Genome editing has transformed the life sciences and has exciting prospects for use in treating genetic diseases. Our laboratory developed base editing to enable precise and efficient genome editing while minimizing undesired byproducts and toxicity associated with double-stranded DNA breaks. Adenine and cytosine base editors mediate targeted A•T-to-G•C or C•G-to-T•A base pair changes, respectively, which can theoretically address most human disease-associated single-nucleotide polymorphisms. Current base editors can achieve high editing efficiencies—for example, approaching 100% in cultured mammalian cells or 70% in adult mouse neurons in vivo. Since their initial description, a large set of base editor variants have been developed with different on-target and off-target editing characteristics. Here, we describe a protocol for using base editing in cultured mammalian cells. We provide guidelines for choosing target sites, appropriate base editor variants and delivery strategies to best suit a desired application. We further describe standard base-editing experiments in HEK293T cells, along with computational analysis of base-editing outcomes using CRISPResso2. Beginning with target DNA site selection, base-editing experiments in mammalian cells can typically be completed within 1–3 weeks and require only standard molecular biology techniques and readily available plasmid constructs.

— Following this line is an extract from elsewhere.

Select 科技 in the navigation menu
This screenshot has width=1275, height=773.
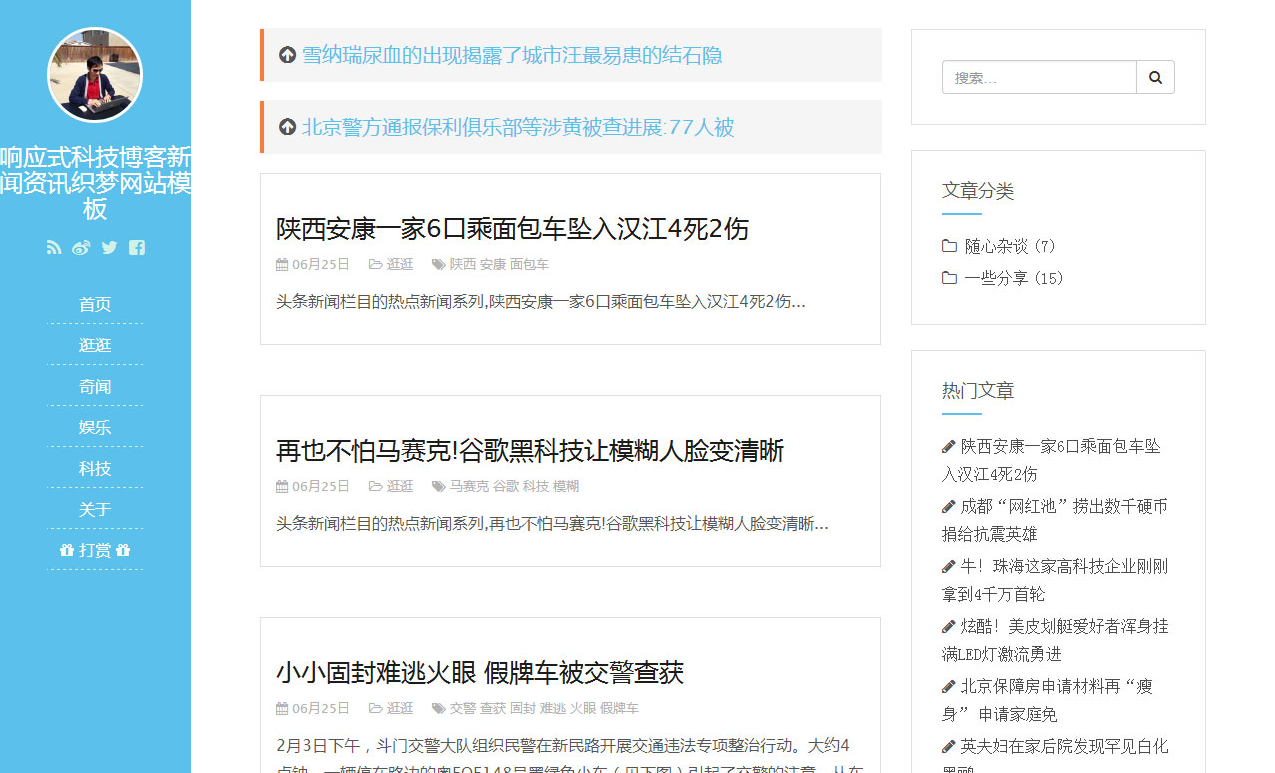pyautogui.click(x=95, y=468)

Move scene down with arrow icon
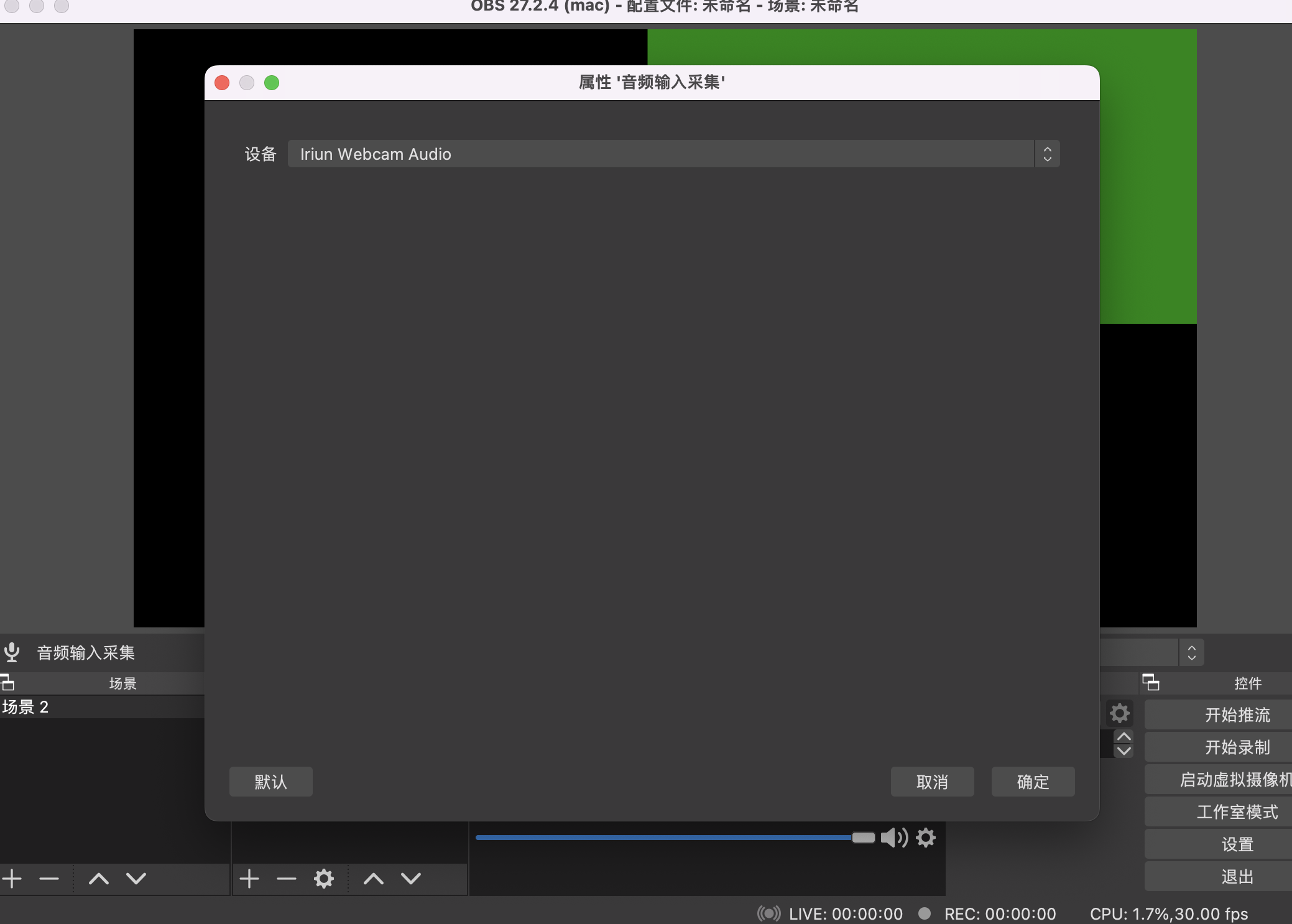(136, 879)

基因组编辑改变了生命科学，并在治疗遗传疾病方面具有令人兴奋的前景。我们的实验室开发了碱基编辑技术，以实现精确、高效的基因组编辑，同时最大限度地减少与双链 DNA 断裂相关的不良副产物和毒性。腺嘌呤和胞嘧啶碱基编辑器分别介导靶向A•T至G•C或C•G至T•A碱基对变化，理论上可以解决大多数人类疾病相关的单核苷酸多态性。目前的碱基编辑器可以实现很高的编辑效率，例如，在培养的哺乳动物细胞中接近 100%，在体内成年小鼠神经元中接近 70%。自最初的描述以来，已经开发出大量具有不同的在靶和脱靶编辑特征的碱基编辑器变体。在这里，我们描述了在培养的哺乳动物细胞中使用碱基编辑的协议。我们提供选择目标位点、适当的碱基编辑器变体和交付策略的指南，以最适合所需的应用。我们进一步描述了 HEK293T 细胞中的标准碱基编辑实验，以及使用 CRISPResso2 对碱基编辑结果的计算分析。从目标 DNA 位点选择开始，哺乳动物细胞中的碱基编辑实验通常可以在 1-3 周内完成，并且只需要标准分子生物学技术和现成的质粒构建体。